If you’re family and you’re reading this, I love you, but I think it’s important for writers to have boundaries of accountability in their writing. I can’t necessarily be a good writer and a good son or brother in the same breath, and there’s some shit I write that may make one or both of us uncomfortable. If you really want to read my stuff, get a free hotmail account and lie about who you are—say you found my livejournal account and you’d like to read my writing. I’ll send you the password and maybe you’ll be horrified and concerned, but we’ll never talk about it, and that’s kind of what I’m after. If I ever publishing anything major, we’ll have to deal with these issues then, but while stuff is still incubating, I can’t have the additional distraction of worrying about upsetting my mom with my subject matter.

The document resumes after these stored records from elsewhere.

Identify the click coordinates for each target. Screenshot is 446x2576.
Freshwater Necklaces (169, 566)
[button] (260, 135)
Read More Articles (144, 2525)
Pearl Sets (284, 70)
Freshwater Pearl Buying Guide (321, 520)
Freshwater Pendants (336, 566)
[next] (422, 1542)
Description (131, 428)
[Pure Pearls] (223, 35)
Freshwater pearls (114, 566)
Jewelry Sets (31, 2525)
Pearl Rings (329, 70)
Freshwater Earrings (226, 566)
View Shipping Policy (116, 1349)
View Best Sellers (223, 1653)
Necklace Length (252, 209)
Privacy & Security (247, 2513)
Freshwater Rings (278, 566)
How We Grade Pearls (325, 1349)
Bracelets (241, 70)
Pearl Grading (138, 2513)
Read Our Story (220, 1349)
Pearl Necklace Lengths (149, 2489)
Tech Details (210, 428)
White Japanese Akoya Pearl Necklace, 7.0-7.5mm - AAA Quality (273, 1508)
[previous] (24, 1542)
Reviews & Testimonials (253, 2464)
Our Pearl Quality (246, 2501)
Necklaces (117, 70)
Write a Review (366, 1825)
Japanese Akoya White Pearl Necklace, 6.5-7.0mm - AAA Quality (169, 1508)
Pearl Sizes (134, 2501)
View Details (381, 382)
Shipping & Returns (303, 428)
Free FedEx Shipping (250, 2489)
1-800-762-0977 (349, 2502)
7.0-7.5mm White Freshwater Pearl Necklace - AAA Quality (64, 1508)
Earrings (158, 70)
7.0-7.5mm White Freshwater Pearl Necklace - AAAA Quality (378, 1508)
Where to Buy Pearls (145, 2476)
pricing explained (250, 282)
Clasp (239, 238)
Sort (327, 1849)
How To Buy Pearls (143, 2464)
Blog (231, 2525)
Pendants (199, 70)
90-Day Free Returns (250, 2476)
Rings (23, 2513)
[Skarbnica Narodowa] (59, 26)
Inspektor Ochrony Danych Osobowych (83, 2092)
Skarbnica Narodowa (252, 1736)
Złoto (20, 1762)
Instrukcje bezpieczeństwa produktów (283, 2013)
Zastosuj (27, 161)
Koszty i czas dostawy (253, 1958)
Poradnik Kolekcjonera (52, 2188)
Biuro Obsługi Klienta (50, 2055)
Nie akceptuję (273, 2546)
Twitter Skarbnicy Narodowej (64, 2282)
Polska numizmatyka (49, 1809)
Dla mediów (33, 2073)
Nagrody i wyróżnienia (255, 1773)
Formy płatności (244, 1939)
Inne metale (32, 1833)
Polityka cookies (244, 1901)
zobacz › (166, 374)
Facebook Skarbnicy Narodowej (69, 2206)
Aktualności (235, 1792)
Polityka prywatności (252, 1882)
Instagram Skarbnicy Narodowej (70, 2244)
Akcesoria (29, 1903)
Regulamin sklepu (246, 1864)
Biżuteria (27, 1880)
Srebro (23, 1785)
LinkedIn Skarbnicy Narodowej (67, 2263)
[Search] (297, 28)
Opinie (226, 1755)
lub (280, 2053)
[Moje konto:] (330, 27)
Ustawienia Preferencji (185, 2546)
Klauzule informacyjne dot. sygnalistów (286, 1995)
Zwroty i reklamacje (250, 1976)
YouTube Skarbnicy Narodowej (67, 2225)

That said, and here’s the important part, I realize the whole password thing is a huge pain in the ass. I realize it’s a big boundary to getting my stuff read by the people I know, and by the people I don’t know, and just in general. You have no reason to jump through this hoop to get to my writing, and I don’t expect you to tolerate what is probably just my neurotic bullshit. I’ll make it as easy for you as possible—just reply to this post, or any other I might make mentioned protected writing, and I’ll email you the password. It’s best to list your email address as like “kris at menace dot com” to avoid getting spammed, and you don’t need to register to make comments now (note to all you shitmouthed spammers: I do have comment moderation turned on, so your ads for shitty websites and fake viagra will never be seen by anyone but me, and every time I mark your shit for deletion, I hate you).

I’m posting, in a few minutes, an excerpt from a novel I’ve mentioned (I think) called Ice Fishing. It’s more or less about a guy who becomes convinced that the serial recurring dreams he has are really just another reality, and the people there are doing the same thing—dreaming the same dreams. There are a lot of other issues, but that’s probably enough of an introduction to the writing I’ll be posting.

I’ll be writing more about this project and some possible influences it may have in the next few days.